The risk of catching COVID-19 is greater in geographic areas with large outbreaks. But even in places with low infection rates, it’s impossible to completely eliminate risk. That being said, there are many things schools can do to minimize the risk, and how well your school is rising to the challenge will likely be a major factor in your decision. Do you trust that your school is doing everything it should be doing to prevent the spread of the virus? Scrutinize your school’s reopening plans. What are its mask, hand-washing and social distancing policies? What is the school doing to ensure proper ventilation, and how often will high-touch and other surfaces be disinfected? Think about whether your school has the staffing, training and supplies needed to implement and enforce its plans on an ongoing basis. And find out what the protocol is if someone in the school tests positive for the virus. Open communication with parents is vital to making everyone comfortable. Is your school hosting online forums to communicate policies and updates, and has your administration been accessible if you had questions or concerns? 

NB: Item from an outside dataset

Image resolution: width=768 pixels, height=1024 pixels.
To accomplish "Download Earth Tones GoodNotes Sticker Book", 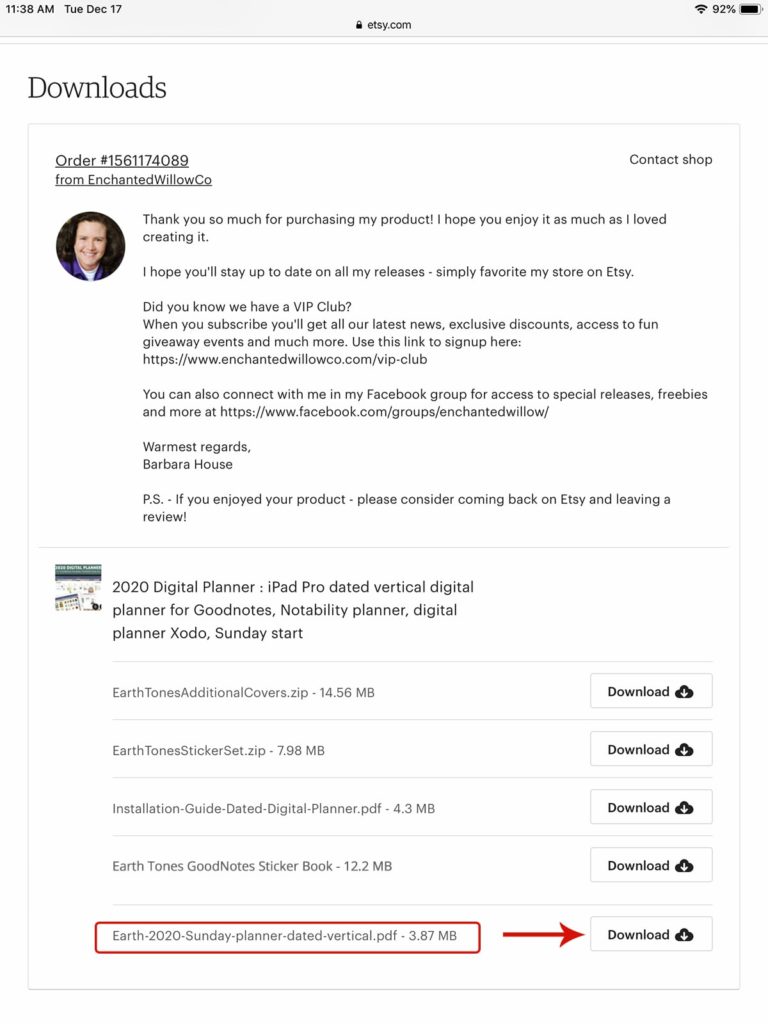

Consider your family’s risk factors

The coronavirus is a greater threat to some families than others. Children overwhelmingly have good outcomes, but kids with pre-existing conditions like asthma or immune disorders may be at higher risk for complications. And as parents know all too well from past colds and stomach viruses, when kids get sick, they tend to infect everyone in the household. Some households include elderly relatives, who are at high risk for serious complications and death from COVID-19. Many parents, too, have conditions such as diabetes or high-blood pressure that put them at increased risk. Depending on your family’s unique situation, you may decide the risks of sending your child to school outweighs any benefits.

The benefits of going back

The spring lockdown is fresh in many parents’ memory. After having the kids home all day climbing the walls, you can probably think of several benefits of them returning to school. First, there’s the academic piece. While some kids (and certainly some schools and teachers) did a better job than others at adapting to virtual instruction, most parents would agree that there is no substitute for in-person instruction. Of course, going to school is about more than learning to read or do long division. It gives kids opportunities to interact with their peers and develop socially, and it connects them to services that they may need, such as tutoring, nutritional programs and after-school activities.

Further, working parents rely on school for childcare. Even if you’re working from home because of the pandemic, you may find it overwhelming to supervise and assist your child with online learning while you are trying to do your own job. 

There are so many factors to consider, and only you can decide what is best for your child and your family.